Thanks minxfishy :good:

Looks like I have stired up a good discussion here then!

Clint.

Ps. I wont forget to dechlorinate it :hyper:
 
If you are only 10 days in, you haven't been adding 5ppm every day have you? Since it will probably only have processed the original 5 by now. And having ammonia at a level much higher will slow things down. Since you'll have the wrong bacteria forming. I've not heard or read anything about nitrite levels slowing things down. Not til towards the end where you are just clearing the backlog so it only has to cope with what is being produced.
 
If you are only 10 days in, you haven't been adding 5ppm every day have you? Since it will probably only have processed the original 5 by now.
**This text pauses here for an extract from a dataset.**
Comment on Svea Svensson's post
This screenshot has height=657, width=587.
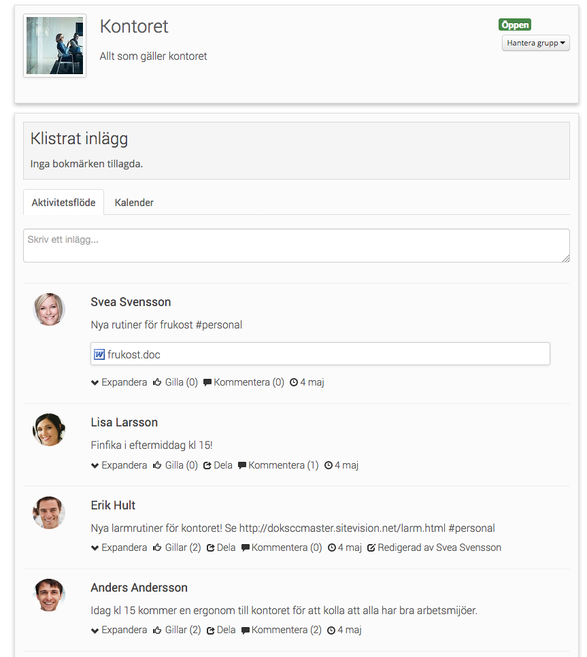click(x=244, y=382)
And having ammonia at a level much higher will slow things down. Since you'll have the wrong bacteria forming. I've not heard or read anything about nitrite levels slowing things down. Not til towards the end where you are just clearing the backlog so it only has to cope with what is being produced.

Have you looked at my post lately Chris?

I have been adding 5 ppm a day up untill yesterday where I dropped down to 3 ppm as recommended by someone else!

I am reciving a lot of conflicting replys as you would have seen.

Did you look at the my link as I mentioned?

Clint.
 
have you thought about some mature media from someone?
 
have you thought about some mature media from someone?

Hi ianho,

Yes I have (as stated in my post) & thanks for the advice!

I am having some donated from a five year old tank that is being broken up! I will be collecting in less than a week Fingers crossed.

Clint.
 
I read that link but if you notice in a sentence right near the start, he was talking about fish in cycling, not fishless.

The time to do a waterchange is when you think it's clearing the amount produced during a day, but you aren't seeing zero because of the backlog.